Here's a nice, understandable algorithm that seems a little different from those currently suggested [1], and uses a rolling deviation measure. 18:30, 17 March 2015 (UTC)

• I've had to find peaks approximately a billion times, but I always started by smoothing the data. If you want to find peaks in the unsmoothed data, I would use the following definition: a peak is a point that is higher than any point within N bins in either direction. If you can decide on a value of N, implementing the algorithm should be pretty easy. Looie496 (talk) 19:21, 17 March 2015 (UTC)

Have wavelets gone out of fashion? —Tamfang (talk) 05:20, 18 March 2015 (UTC)

Non-redirecting link

Painting in question

Hi, I want to cite a description of this painting on a museum's website in a Wikipedia article. The link is: http://cyfrowe.mnw.art.pl/dmuseion/docmetadata?id=4233. However, the first time I click on this link, it redirects me to the website's main page: http://cyfrowe.mnw.art.pl/dmuseion?action=ChangeLanguageAction&language=pl. Only when I click on the same link again, it takes me to to the correct page. The same thing happens on Firefox and MSIE. Is it possible to produce a link that will always take you right to the intended page, avoiding the redirect? — Kpalion^(talk) 10:37, 17 March 2015 (UTC)
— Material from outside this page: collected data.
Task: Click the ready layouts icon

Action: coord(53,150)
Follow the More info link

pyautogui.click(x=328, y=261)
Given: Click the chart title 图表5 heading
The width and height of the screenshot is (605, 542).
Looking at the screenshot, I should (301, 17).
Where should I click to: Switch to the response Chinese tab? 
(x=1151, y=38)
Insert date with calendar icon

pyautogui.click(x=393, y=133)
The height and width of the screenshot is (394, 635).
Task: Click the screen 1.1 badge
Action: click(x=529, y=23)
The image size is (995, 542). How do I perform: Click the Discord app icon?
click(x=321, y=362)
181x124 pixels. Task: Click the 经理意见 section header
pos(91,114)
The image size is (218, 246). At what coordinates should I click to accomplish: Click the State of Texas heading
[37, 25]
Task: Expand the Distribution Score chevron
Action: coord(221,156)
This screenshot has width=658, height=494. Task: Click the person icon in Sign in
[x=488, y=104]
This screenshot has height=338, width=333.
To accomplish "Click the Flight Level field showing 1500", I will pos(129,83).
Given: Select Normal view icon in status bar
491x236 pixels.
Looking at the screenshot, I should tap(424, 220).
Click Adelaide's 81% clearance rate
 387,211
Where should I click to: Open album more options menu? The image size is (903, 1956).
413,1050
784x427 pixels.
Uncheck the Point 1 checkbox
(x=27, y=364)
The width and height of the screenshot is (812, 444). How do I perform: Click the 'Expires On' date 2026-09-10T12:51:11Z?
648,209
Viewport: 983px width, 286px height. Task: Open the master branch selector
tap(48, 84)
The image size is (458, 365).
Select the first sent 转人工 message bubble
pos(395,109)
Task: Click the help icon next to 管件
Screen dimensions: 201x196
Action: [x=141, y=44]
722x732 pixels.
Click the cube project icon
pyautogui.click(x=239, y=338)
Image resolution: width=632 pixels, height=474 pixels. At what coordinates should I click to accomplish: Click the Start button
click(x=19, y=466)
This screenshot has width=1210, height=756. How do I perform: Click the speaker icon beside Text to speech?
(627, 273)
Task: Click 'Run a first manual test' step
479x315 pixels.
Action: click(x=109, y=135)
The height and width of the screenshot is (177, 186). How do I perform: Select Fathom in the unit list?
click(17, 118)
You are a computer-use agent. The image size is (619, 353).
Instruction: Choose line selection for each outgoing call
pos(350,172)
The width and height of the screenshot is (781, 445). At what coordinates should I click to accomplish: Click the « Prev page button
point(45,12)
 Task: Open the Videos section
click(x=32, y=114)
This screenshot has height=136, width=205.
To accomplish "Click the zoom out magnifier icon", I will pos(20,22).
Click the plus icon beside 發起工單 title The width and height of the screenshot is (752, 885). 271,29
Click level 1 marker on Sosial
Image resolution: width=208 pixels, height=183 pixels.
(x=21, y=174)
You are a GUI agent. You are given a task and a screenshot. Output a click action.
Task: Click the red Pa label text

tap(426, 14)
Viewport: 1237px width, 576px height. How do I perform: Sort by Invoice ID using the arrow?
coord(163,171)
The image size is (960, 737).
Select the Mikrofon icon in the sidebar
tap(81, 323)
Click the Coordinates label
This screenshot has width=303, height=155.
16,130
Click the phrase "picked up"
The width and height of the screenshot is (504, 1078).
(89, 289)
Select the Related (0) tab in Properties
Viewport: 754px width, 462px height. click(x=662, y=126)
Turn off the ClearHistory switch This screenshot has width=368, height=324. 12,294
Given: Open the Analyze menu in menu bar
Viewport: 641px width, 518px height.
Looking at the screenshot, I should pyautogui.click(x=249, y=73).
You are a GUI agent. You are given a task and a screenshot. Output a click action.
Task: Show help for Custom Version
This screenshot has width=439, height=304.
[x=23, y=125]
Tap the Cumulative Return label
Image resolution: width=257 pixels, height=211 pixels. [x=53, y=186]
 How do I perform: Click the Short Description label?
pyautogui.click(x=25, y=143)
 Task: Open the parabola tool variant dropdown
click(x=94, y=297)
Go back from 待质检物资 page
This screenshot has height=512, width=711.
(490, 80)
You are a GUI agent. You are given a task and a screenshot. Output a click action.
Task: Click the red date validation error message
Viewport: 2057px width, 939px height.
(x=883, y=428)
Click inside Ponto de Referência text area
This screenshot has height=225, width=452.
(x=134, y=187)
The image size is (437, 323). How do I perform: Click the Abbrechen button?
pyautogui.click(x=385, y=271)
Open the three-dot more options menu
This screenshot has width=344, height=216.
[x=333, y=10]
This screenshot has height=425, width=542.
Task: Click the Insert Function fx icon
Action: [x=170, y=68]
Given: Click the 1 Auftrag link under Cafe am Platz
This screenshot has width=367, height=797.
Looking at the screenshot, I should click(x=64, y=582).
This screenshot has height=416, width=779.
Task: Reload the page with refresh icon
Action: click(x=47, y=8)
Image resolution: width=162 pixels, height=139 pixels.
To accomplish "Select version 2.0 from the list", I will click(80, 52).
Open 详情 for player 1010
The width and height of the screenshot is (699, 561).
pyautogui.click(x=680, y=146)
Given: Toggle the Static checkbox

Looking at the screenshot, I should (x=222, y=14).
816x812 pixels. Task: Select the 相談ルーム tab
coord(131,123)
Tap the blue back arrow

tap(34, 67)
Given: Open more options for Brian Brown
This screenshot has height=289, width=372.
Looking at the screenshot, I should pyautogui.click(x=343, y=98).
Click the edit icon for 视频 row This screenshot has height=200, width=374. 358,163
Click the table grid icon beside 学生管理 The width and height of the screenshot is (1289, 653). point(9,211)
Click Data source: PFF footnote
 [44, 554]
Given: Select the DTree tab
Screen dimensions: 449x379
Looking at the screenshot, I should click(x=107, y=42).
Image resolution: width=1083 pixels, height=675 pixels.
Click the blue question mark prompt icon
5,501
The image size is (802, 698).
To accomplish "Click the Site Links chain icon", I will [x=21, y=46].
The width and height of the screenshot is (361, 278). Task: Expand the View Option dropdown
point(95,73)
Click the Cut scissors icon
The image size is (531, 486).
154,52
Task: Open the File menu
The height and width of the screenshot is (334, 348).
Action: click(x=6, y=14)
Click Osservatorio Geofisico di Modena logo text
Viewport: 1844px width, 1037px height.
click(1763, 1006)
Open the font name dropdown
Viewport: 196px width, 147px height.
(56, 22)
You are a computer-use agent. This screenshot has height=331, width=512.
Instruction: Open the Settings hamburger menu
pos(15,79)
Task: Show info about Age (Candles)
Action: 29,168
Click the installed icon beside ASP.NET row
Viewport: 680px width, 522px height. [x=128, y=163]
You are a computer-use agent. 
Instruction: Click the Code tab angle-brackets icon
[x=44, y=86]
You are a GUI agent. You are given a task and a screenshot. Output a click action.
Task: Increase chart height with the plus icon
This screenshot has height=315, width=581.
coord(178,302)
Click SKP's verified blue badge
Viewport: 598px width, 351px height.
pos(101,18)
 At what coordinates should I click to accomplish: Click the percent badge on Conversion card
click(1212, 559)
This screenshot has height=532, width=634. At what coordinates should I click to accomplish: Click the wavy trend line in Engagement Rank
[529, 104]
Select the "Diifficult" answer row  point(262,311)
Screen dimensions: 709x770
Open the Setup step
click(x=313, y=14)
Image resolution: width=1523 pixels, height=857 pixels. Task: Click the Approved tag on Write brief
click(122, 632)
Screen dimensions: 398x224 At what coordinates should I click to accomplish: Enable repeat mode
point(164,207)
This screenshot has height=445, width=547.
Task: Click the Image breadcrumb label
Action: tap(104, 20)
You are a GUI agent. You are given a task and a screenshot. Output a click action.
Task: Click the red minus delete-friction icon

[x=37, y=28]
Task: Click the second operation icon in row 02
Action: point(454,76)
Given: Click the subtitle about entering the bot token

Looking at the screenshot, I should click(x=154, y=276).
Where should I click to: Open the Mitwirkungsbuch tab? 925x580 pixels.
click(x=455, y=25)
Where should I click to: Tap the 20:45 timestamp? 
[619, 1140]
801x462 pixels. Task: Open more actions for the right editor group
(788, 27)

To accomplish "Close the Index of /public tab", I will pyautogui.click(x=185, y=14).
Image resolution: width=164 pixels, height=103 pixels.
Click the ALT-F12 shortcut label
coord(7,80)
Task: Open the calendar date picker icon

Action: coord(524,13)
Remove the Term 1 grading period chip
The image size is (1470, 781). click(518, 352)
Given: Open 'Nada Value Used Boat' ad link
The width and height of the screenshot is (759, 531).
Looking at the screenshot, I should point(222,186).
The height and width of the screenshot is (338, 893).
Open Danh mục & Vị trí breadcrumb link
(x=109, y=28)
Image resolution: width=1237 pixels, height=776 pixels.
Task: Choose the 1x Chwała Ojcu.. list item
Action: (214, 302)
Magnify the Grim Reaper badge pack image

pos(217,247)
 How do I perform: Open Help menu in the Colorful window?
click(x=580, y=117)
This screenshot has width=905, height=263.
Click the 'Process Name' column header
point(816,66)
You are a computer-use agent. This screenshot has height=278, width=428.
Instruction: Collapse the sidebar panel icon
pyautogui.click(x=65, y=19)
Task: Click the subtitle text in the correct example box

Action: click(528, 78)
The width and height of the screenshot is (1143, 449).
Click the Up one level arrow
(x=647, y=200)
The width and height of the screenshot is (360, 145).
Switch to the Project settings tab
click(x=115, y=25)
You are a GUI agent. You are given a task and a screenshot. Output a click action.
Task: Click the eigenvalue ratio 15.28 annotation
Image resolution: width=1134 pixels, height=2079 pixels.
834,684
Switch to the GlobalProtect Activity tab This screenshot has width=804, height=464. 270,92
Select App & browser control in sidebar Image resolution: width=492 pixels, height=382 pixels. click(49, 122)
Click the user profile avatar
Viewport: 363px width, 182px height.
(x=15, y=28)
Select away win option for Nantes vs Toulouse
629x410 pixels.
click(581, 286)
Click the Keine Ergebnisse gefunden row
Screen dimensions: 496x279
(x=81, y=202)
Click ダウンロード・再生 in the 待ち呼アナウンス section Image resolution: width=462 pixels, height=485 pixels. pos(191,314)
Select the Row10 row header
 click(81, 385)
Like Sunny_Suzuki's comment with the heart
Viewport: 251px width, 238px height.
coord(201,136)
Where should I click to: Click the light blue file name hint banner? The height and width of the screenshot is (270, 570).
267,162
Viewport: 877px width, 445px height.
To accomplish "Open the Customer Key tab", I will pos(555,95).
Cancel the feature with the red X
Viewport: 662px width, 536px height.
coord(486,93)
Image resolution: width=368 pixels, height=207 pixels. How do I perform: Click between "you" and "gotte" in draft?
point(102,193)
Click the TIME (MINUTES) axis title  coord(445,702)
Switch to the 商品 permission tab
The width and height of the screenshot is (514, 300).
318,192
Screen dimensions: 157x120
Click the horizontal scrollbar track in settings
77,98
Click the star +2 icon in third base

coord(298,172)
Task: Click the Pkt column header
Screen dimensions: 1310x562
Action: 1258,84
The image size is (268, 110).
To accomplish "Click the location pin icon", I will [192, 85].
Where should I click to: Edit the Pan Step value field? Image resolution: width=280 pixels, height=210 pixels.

From my quick tests in Firefox (new private mode sessions every time), yes. The redirect seems to be passing two parameters, one is an action to change language, another is the language code Pl (Polish). If you pass both parameters in your URL you don't get redirected. Note from my tesy you need to pass both, passing only one still results in a redirect. Also there should be only one question mark as part of the query string in your URL, the other parameters should be seperated by ampersand (&). So http://cyfrowe.mnw.art.pl/dmuseion/docmetadata?id=4233&action=ChangeLanguageAction&language=pl works. You should be able to put them in any order, e.g. http://cyfrowe.mnw.art.pl/dmuseion/docmetadata?action=ChangeLanguageAction&id=4233&language=pl and http://cyfrowe.mnw.art.pl/dmuseion/docmetadata?language=pl&id=4233&action=ChangeLanguageAction worked when I tested them. Nil Einne (talk) 11:50, 17 March 2015 (UTC)

That works. Thanks a lot, Nil Einne! — Kpalion^(talk) 12:44, 17 March 2015 (UTC)

Gmail and POP3

I have a gmail account. I use Outlook 2003 to download e-mail using pop.gmail.com as the inbound server. I am (suddenly) unable to receive e-mail in Outlook, although I am able to send. I have not changed the settings in Outlook. I looked at Google's recommendations as to the settings, and they still match the settings I have. I vaguely recollect that this happened once before a long time ago, and it cleared up on its own, although I never discovered the cause of the problem.

In case it's material, I use Windows 7 Home 64-bit version. I can access gmail on the web.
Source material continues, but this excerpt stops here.